El senador frenteamplista Eduardo Brenta dijo en rueda de prensa que la negativa del astillero Cardama de participar presencialmente en la comisión investigadora del Parlamento "confirma que, efectivamente, no tienen la más mínima intención de colaborar con el Estado uruguayo".
Es la segunda vez que el astillero español declina la invitación de comparecer ante la comisión investigadora de forma presencial. La primera respuesta negativa de la empresa había llegado vía correo el pasado 1° de junio: en el documento, al que accedió El Observador, Cardama argüía que resultaba "muy complejo armonizar" el "genuino y sincero interés" en colaborar con la comisión.
Ante una nueva negativa, el senador Brenta argumentó que ha sido una "actitud persistente de Cardama" de "no aportar ninguna información" y que esto "confirma" la negativa a colaborar con el trabajo de investigación al respecto del caso.

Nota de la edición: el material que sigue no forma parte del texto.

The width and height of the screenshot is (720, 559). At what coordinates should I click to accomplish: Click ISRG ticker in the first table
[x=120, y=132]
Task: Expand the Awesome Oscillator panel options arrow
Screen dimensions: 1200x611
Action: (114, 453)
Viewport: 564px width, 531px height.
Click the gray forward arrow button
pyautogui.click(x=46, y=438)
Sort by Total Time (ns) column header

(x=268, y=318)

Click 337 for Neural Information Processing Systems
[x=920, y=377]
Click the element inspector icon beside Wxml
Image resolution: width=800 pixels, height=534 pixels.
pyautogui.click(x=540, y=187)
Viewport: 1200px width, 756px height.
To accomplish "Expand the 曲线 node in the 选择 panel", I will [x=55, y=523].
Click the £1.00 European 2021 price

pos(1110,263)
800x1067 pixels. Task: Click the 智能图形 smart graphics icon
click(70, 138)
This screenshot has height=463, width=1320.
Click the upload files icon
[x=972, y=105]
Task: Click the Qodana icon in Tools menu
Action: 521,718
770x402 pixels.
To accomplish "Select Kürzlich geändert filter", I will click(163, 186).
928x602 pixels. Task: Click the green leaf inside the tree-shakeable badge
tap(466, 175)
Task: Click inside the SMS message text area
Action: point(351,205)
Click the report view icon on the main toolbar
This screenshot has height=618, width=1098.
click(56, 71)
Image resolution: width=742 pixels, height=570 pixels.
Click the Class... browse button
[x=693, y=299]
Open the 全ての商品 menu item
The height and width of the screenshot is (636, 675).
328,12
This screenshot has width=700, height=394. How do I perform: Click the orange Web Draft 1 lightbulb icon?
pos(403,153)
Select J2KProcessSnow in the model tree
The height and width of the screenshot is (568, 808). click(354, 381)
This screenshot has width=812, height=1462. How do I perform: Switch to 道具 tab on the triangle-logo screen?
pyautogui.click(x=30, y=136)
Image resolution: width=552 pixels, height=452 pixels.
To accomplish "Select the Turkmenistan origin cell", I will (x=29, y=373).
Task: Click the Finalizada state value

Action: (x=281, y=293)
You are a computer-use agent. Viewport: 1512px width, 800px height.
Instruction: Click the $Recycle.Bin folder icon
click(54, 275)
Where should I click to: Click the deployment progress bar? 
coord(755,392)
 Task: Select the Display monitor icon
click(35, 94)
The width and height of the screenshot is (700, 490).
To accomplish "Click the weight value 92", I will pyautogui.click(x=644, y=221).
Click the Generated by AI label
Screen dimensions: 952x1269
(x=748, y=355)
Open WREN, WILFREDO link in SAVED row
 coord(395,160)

"Si bien correspondía invitarlo, esto nos parece que confirma que, efectivamente, no tienen la más mínima intención de colaborar con el Estado uruguayo en dilucidar las responsabilidades que hay respecto a este proceso fraudulento que se desarrolló durante todo este período", afirmó el senador del Frente Amplio.
Sobre la posibilidad de enviar las preguntas por escrito, Brenta mencionó que "ya no hay tiempo" porque la comisión finalizará la semana próxima: "La bancada del Frente Amplio va a analizar esta situación (obviamente, finalizado el procedimiento) y tomará las acciones que correspondan a nivel parlamentario. Evaluaremos si hay posibilidades de llevar adelante algún tipo de acciones que colaboren con la Justicia en dilucidar las eventuales responsabilidades en un proceso que se ha caracterizado por la desprolijidad y la falta de transparencia", afirmó.
Además, el senador dijo que aunque "no pueden afirmar" que haya existido un fraude, sí pueden decir que se "comprobaron situaciones" que "no tienen una explicación racional".
"Por ejemplo, no advertir que el Banco Central del Uruguay recomendó contratar un corredor de seguros para ver la fiabilidad de las garantías; eso no se tomó en cuenta. No se tomó en cuenta tampoco que los servicios jurídicos del Banco de Seguros dijeron que no se otorgara la garantía, y el Banco de Seguros no la otorgó. Se argumentó, en el caso de la solicitud que se le hizo a Abitab, que había presiones políticas. Terminó aceptando el Estado de Uruguay una garantía trucha, falsa, de una empresa inexistente y una segunda garantía, también, sin responsabilidades", concluyó.